Pianeta jazz e satelliti
ALI FARKA TOURE - Savane (World Circuit 2006)
30 Agosto 2006
 

«Non è tanto la musica ad essere importante,
quanto ciò che ha da dire»

(Ali Farka Toure)


Savane è il canto d'addio di Ali Farka Toure. L'album è stato registrato a Bamako e terminato poche settimane prima della morte del grande musicista africano, avvenuta il 7 marzo di quest'anno. Un testamento musicale e spirituale di grande pregnanza e assolutamente svincolato da ogni logica discografica. Forse il disco più bello di Ali Farka, e certamente uno dei più magnetici ed affascinanti di questo 2006, prescindendo da qualsiasi etichetta di genere musicale.

La musica del delta del Niger, un impasto materico e spirituale frutto dell'incontro di più lingue e culture, viene spinta dalla calda e profonda voce di Toure a vette di assoluto splendore. Per quanto il timbro vocale e l'andamento bluesy ricordino John Lee Hooker, accostare questa musica al blues è riduttivo e fuorviante. Qui c'è l'Africa con i suoi ritmi e le sue malie ipnotiche, i brani sono caratterizzati da sonorità secche e calde come il deserto, i tempi dilatati senza forzatura. Accanto alla chitarra acustica ed elettrica del leader, conferiscono anima e sangue i suoni dei due n'goni, antico liuto a quattro corde, pizzicati da Mama Sissoko e Basekou Kouyate, e il violino ad una corda di Fanga Djawara. Il colore ritmico è dato dal crepitante calabash, una zucca svuotata e percossa con le mani o con bacchette di legno da Souleye Kane. In alcuni brani compaiono come musicisti ospiti il flautista Yacouba Moumoni, il sassofonista Pee Wee Ellis, l'armonicista Little George Sueref e Massambou Wele Diallo al bolon, uno n'goni basso.

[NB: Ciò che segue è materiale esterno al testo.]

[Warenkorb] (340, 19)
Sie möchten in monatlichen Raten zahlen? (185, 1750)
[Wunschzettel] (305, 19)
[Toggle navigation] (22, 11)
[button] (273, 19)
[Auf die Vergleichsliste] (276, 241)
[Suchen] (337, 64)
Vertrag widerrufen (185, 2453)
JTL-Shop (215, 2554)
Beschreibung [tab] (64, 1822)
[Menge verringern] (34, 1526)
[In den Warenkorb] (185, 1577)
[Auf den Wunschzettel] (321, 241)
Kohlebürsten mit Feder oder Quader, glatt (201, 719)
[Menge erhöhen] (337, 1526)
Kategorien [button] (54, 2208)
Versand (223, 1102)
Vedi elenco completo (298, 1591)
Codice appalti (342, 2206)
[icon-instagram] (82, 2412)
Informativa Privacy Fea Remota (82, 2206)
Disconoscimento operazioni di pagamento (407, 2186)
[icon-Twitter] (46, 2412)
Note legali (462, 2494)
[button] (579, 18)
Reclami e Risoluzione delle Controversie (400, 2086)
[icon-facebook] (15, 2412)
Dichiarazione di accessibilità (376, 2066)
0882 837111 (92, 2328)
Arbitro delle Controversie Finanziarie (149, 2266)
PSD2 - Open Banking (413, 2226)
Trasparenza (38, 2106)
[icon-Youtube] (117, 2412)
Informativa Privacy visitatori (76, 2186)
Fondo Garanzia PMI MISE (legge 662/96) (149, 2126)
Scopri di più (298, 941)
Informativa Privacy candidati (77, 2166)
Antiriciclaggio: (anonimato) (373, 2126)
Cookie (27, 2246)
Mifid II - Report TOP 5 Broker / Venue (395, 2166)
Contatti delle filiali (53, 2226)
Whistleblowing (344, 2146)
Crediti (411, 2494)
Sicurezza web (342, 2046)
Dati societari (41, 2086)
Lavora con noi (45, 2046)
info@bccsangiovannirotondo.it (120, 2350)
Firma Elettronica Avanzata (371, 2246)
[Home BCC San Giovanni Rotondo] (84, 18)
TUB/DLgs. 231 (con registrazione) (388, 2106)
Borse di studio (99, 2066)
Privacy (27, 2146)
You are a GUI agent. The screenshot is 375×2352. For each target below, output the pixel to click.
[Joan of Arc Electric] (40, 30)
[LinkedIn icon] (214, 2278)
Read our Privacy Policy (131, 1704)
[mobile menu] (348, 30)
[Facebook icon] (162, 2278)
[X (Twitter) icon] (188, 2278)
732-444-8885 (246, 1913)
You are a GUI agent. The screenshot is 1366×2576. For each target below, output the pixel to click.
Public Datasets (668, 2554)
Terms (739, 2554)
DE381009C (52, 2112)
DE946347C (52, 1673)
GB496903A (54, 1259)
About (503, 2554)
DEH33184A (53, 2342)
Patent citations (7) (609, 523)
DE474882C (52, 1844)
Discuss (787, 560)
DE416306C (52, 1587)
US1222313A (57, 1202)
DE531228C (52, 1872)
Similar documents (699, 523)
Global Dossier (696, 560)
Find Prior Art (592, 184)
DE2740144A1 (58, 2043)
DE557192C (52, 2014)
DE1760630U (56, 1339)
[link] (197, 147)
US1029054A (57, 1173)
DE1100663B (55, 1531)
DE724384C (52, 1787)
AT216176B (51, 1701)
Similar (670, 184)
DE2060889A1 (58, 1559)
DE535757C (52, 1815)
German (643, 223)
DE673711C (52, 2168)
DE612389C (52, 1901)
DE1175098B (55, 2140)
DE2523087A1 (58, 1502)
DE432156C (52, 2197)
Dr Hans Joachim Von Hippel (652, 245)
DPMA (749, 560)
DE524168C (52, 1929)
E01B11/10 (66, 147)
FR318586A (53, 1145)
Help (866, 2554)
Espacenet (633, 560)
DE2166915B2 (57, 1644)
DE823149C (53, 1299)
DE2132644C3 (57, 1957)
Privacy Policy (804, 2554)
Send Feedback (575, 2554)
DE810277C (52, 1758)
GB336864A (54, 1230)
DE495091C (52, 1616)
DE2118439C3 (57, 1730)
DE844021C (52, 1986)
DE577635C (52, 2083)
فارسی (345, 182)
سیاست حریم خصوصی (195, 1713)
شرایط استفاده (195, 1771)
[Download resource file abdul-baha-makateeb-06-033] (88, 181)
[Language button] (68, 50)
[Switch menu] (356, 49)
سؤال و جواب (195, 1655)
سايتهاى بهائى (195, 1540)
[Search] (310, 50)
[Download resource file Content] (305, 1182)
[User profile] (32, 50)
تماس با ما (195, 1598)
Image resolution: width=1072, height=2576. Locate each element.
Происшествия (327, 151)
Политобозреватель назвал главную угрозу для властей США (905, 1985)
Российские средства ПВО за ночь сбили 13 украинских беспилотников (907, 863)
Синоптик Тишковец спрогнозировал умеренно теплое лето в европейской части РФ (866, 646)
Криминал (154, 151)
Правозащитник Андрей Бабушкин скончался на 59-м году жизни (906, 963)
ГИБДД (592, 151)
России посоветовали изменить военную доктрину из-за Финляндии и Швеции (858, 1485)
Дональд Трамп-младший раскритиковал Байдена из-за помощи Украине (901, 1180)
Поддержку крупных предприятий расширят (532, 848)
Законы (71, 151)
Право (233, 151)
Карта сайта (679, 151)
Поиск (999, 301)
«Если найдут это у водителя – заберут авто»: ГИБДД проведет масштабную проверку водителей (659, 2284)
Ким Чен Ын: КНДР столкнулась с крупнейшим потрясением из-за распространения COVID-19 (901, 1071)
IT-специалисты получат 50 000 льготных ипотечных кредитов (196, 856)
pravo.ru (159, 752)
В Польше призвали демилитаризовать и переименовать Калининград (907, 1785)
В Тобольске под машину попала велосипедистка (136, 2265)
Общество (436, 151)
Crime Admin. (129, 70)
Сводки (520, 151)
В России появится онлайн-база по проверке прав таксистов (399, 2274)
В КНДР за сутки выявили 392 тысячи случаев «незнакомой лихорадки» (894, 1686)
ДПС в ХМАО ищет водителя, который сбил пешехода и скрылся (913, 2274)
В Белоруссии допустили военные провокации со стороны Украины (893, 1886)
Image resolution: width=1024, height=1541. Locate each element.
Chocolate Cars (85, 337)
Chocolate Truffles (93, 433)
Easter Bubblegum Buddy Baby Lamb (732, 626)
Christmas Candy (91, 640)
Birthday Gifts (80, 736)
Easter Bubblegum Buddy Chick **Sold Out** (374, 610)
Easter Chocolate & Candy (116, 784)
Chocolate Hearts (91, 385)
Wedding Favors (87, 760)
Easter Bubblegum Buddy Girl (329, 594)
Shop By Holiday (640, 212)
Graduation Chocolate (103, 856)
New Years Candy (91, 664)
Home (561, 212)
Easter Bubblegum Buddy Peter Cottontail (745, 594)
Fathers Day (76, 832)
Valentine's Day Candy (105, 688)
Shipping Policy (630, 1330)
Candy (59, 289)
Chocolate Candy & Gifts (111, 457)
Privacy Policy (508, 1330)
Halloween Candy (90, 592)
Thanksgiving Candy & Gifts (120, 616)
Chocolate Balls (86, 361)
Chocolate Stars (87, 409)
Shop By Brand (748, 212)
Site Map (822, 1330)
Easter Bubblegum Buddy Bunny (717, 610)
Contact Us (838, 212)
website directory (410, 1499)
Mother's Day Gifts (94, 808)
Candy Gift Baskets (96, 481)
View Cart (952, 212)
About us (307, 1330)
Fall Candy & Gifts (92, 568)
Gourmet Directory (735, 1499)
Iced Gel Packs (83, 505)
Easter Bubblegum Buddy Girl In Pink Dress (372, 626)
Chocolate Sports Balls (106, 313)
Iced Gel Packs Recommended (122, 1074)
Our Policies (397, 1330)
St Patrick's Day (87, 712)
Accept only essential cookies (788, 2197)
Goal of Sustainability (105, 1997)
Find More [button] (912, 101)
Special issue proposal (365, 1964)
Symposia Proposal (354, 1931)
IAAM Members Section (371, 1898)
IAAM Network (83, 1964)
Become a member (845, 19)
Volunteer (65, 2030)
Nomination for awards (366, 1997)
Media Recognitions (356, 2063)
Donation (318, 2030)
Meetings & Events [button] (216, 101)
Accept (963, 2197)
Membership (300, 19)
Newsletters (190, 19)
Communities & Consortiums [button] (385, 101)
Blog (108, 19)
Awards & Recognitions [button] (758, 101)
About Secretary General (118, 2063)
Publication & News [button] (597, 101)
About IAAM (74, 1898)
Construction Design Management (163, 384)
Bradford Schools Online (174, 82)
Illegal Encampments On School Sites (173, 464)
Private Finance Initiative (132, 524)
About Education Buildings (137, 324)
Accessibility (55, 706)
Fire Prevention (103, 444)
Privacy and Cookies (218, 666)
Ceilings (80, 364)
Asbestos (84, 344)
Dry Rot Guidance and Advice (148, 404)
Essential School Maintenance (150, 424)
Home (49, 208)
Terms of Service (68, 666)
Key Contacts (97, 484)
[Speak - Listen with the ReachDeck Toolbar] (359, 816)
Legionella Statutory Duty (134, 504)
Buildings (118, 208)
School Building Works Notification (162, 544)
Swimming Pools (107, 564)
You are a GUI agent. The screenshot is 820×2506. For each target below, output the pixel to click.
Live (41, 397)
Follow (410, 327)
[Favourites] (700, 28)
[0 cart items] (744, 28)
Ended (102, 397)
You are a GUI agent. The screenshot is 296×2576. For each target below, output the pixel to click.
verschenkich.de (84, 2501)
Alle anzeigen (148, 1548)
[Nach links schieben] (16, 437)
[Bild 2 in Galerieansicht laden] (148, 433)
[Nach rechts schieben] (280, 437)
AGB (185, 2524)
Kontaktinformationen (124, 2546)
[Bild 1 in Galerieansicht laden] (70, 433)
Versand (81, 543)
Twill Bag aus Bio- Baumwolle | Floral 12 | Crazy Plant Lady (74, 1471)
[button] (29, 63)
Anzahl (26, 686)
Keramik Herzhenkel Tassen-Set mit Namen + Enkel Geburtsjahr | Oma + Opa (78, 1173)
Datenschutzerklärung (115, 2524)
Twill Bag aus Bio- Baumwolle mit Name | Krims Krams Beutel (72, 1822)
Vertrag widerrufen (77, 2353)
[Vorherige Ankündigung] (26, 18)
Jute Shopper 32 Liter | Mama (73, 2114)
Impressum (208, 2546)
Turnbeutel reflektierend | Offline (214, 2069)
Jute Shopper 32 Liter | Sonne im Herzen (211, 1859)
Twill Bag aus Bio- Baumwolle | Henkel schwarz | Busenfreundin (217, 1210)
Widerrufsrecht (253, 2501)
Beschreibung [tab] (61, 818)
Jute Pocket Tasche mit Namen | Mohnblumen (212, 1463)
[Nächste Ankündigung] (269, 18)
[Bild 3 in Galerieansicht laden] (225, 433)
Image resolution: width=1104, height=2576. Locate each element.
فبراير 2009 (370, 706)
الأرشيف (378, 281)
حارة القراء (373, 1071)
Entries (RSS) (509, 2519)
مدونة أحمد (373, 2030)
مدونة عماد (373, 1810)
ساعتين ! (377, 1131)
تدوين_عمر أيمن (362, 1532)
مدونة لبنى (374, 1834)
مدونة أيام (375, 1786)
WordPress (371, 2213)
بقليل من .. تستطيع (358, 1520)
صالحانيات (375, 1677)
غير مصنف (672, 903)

La vetta dell'album è rappresentata dal brano che ne dà anche il titolo, “Savane”. Un lungo, magnifico reggae ridotto all'essenza musicale, con una voce vetrosa e nera che trasporta l'ascoltatore direttamente nel delta del Niger, là dove il grande fiume si perde e confluisce non nel mare, bensì nel deserto.

Molto curato il libretto dell'album, con i testi tradotti in francese ed inglese, mentre i brani sono cantati in prevalenza nelle lingue del delta: fulani, songhay e bambara. Un disco ammaliante e bellissimo, capace di evocare i colori e le suggestioni dell'Africa. Indispensabile.